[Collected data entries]
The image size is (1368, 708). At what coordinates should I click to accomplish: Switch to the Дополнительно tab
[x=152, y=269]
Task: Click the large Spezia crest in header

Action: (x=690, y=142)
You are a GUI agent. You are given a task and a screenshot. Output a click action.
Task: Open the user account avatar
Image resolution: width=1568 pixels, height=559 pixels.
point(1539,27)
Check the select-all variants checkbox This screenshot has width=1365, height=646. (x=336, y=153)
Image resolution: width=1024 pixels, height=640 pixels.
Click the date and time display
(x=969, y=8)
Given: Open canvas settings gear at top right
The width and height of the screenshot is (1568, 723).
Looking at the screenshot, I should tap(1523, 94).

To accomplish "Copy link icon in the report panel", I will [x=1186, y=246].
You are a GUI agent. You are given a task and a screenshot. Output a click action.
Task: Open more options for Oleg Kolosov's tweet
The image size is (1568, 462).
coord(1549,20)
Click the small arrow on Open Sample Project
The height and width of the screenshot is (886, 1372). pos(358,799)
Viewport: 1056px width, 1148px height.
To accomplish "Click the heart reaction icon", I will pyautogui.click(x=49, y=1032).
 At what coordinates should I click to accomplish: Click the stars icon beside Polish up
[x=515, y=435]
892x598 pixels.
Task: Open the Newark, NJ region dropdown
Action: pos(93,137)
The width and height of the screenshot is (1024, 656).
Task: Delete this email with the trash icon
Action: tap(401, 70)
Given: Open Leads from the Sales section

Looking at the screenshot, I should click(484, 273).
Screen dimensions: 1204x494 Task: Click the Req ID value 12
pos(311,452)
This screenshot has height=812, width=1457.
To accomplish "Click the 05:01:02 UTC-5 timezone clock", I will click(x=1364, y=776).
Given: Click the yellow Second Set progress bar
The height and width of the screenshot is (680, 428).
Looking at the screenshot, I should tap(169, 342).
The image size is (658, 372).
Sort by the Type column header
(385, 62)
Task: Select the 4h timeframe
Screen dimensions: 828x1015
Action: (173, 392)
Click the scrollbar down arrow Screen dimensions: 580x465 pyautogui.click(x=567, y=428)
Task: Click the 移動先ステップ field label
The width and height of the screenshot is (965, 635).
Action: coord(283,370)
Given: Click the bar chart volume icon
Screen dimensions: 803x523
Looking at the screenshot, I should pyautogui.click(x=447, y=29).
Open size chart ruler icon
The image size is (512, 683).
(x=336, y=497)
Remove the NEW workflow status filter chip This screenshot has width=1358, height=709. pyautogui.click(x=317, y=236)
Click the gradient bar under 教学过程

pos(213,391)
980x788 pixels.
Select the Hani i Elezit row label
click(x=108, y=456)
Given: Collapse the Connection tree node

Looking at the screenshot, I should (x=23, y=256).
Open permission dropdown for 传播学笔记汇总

ASSIGNED TASK:
Go through the entries and copy every line with "chart".

ANSWER TO THIS PROBLEM:
Given: Click the bar chart volume icon
Open size chart ruler icon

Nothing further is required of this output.